Margaret A. Price Findlay is a Trinidad and Tobago lawyer and judge. She has worked primarily in the British Virgin Islands, and since 2025 she has been a Chief Justice of the Eastern Caribbean Supreme Court.

== Biography ==
Price Findlay earned a bachelor of laws degree from the University of the West Indies. From 1987 to 1991 she worked as a lawyer in Trinidad and Tobago, and in 1991 she moved to the British Virgin Islands, where she worked as a lawyer, setting up the firm Price Findlay & Co in 1995. Also in 1995, she worked as a magistrate in the courts of the British Virgin Islands.

In 2009, the Judicial and Legal Services Commission of the Caribbean Community appointed her as a High Court Judges of the Eastern Caribbean Supreme Court, with the assignment to reside in and hear cases in Grenada.

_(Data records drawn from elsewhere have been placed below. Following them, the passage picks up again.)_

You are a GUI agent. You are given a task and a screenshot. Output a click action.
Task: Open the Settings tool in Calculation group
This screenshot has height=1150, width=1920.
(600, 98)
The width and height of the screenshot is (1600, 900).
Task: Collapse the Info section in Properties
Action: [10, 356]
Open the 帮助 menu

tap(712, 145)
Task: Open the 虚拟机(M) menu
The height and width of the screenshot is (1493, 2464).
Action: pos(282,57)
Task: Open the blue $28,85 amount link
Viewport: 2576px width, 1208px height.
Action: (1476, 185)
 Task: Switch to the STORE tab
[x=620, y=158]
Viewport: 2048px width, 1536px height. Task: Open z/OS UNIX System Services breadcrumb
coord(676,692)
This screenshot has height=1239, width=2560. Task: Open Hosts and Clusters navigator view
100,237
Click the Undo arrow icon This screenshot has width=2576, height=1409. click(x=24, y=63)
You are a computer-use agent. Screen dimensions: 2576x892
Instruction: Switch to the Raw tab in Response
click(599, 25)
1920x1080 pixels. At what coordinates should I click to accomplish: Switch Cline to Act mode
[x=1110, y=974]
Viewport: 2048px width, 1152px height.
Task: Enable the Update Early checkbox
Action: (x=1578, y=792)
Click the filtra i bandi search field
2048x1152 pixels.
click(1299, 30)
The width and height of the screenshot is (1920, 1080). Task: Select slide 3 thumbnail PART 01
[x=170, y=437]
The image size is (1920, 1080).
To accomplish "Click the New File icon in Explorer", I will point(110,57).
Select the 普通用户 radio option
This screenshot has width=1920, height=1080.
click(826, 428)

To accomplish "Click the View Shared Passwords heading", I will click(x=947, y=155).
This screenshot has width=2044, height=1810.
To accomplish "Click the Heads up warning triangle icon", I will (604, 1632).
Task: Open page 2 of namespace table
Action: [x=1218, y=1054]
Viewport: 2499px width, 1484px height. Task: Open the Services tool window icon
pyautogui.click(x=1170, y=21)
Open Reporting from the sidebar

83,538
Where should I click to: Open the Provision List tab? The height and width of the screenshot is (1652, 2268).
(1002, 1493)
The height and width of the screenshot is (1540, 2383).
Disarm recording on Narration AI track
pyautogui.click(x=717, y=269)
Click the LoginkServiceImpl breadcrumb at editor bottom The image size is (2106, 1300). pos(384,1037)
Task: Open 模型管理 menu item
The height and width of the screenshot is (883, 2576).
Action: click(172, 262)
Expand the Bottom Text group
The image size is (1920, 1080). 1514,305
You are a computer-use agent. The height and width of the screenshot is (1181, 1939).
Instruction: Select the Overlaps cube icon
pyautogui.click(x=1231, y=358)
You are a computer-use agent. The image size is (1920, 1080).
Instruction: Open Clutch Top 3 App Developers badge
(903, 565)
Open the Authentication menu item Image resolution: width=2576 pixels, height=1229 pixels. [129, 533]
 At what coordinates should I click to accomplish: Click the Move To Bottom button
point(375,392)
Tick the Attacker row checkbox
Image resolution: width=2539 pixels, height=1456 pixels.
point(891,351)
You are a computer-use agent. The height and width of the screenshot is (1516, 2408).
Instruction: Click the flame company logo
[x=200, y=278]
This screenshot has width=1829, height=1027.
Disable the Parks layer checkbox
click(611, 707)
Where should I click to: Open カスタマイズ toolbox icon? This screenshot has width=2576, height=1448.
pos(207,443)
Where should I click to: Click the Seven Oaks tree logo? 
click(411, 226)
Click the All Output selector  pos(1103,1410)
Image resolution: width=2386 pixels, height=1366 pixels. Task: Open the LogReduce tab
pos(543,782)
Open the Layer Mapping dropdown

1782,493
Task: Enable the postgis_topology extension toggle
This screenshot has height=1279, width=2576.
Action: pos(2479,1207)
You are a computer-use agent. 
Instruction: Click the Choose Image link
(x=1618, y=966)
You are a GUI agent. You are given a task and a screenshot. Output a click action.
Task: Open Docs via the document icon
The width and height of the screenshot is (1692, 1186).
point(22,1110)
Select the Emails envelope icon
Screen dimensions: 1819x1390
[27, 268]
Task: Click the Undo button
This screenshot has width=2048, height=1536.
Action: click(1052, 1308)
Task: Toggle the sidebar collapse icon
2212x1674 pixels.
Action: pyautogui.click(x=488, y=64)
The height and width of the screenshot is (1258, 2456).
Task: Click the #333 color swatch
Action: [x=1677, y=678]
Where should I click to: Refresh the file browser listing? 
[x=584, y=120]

In May 2025, Findlay was sworn in as the acting Chief Justice of the Eastern Caribbean Supreme Court. She is the first jurist from the Organisation of Eastern Caribbean States to serve on the Eastern Caribbean Supreme Court. Findlay is the first woman from Trinidad and Tobago to be appointed chief justice. The position was formalized when she was formally appointed Chief Justice on 9 April 2026.